Studies are showing that percutaneous vertebroplasty works well for the treatment of VCFs. It reduces pain, maintains the height of the vertebral body, and can prevent serious health problems. Some minor soreness or discomfort may be present at the place where the needle was inserted.
But the majority of patients do well. The procedure reduces their back pain and this, in turn, increases their movement and return to daily function. Nine out of 10 patients are able to reduce (or stop) taking pain relievers. By the end of three months, patients can begin to gradually start lifting objects that weigh more than five pounds.
Not everyone can have this procedure. If the fracture is stable and isn't causing any symptoms, the surgeon may adopt a wait-and-see approach. Anyone with cancer causing the vertebral compression fracture and collapse may not be a good candidate. Cement leaks are much more common when the fracture is caused by cancer that has eaten away at the bone. This doesn't mean that cancer patients can't have a vertebroplasty.

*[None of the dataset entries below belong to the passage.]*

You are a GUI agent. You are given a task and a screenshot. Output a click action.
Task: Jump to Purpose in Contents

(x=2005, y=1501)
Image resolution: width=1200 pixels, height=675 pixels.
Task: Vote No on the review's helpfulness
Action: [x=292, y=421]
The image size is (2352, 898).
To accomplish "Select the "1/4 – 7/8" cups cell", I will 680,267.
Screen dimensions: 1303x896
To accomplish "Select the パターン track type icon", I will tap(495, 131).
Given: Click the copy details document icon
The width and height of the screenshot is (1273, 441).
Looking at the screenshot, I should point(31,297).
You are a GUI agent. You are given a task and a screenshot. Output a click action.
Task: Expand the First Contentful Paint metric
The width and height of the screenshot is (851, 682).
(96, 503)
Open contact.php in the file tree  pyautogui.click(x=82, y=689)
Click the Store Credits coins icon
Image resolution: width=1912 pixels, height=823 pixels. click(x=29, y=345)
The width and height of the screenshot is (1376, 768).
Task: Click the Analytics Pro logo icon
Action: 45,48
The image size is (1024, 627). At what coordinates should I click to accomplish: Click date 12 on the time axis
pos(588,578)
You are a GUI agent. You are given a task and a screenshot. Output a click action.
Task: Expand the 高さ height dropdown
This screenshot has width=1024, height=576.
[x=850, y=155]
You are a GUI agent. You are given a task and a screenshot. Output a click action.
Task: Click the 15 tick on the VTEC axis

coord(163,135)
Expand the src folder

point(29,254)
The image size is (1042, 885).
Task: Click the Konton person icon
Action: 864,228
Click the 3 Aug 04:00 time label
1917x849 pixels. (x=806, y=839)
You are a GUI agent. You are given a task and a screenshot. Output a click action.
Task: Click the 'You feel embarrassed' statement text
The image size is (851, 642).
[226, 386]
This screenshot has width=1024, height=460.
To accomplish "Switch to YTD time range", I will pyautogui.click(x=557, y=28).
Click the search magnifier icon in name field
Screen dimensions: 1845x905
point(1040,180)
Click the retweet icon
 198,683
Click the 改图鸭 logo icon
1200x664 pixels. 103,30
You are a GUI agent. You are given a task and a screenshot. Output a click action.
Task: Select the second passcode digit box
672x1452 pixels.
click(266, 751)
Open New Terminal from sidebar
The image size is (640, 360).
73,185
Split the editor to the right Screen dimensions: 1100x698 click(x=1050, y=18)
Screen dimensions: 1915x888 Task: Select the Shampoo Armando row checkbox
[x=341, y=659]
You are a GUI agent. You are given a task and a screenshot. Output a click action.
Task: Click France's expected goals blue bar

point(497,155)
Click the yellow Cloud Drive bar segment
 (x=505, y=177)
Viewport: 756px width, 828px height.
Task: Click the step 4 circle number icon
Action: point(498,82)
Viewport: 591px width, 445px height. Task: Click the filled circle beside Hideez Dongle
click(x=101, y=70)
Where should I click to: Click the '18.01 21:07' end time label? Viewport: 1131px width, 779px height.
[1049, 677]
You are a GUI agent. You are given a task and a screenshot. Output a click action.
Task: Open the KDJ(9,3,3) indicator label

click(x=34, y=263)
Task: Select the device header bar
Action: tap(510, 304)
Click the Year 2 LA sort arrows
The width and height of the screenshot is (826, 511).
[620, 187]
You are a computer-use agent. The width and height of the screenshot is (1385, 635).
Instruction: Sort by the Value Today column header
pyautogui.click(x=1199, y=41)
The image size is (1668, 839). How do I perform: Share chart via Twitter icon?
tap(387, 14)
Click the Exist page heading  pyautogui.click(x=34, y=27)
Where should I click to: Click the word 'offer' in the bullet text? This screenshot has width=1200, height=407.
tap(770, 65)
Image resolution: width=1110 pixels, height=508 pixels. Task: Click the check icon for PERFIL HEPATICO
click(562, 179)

Vertebroplasty for cancer patients must be evaluated on an individual basis.
Vertebroplasty can't be done if a bone fragment from the fracture has shifted or moved into the spinal canal or is pressing on the spinal cord. And there are some patients who are allergic to the bone cement.
All in all, with good technique, the surgeon can perform a vertebroplasty quickly and easily. The procedure is done when more conservative care (bracing, exercises, medications) is unable to reduce or relieve painful symptoms.
With the help of fluoroscopy, vertebroplasty is a safe procedure. Surgeons are trained in ways to place the needles so that the least amount of bone and tissue are affected. Type of cement, amount of cement, and ways to inject the cement have all been developed and improved since this procedure was first introduced.
Paul J. Lynch, MD, DABA, and Nicole E. Berardoni, MD. Pecutaneous Vertebroplasty: An Effective Intervention for the Treatment of Vertebral Compression Fractures. In Pain Medicine News. December 2008. Vol. 6. No. 9. Pp. 85-92.